### Problem details
Below are entries; copy exactly the lines from the one with "Click the y-axis tick label 8" through the one with "Given: Click the 添加替换对 button", both included, and leave out the rest.

(Stored items)
◆ ◆ ◆

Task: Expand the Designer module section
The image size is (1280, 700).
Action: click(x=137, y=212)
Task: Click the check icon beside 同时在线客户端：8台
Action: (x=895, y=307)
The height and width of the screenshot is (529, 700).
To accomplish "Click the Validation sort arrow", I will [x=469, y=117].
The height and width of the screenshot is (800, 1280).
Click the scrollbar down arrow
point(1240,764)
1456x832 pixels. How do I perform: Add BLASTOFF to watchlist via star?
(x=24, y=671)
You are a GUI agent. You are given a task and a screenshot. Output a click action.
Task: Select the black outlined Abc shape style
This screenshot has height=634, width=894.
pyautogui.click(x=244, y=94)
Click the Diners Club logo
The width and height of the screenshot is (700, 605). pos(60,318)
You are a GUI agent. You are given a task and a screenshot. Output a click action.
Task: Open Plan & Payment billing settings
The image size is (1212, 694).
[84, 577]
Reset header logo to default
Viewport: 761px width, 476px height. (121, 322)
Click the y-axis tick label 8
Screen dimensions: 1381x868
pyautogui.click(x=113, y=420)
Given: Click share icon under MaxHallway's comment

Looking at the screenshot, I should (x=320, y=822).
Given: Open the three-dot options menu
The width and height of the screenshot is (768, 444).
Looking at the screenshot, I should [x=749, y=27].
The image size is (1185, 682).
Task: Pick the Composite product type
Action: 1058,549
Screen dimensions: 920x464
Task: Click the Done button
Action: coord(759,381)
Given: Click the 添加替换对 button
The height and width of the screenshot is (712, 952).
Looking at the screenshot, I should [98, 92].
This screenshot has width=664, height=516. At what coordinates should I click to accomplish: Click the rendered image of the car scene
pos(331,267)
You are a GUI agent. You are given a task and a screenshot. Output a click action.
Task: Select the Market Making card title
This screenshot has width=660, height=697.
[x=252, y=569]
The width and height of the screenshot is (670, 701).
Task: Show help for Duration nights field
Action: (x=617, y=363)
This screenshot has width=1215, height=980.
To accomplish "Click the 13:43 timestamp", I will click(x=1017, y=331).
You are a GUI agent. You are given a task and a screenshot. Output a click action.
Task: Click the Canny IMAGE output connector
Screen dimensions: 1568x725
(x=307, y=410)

◆ ◆ ◆

### Written reply
Click the y-axis tick label 8
Screen dimensions: 1381x868
pyautogui.click(x=113, y=420)
Given: Click share icon under MaxHallway's comment

Looking at the screenshot, I should (x=320, y=822).
Given: Open the three-dot options menu
The width and height of the screenshot is (768, 444).
Looking at the screenshot, I should [x=749, y=27].
The image size is (1185, 682).
Task: Pick the Composite product type
Action: 1058,549
Screen dimensions: 920x464
Task: Click the Done button
Action: coord(759,381)
Given: Click the 添加替换对 button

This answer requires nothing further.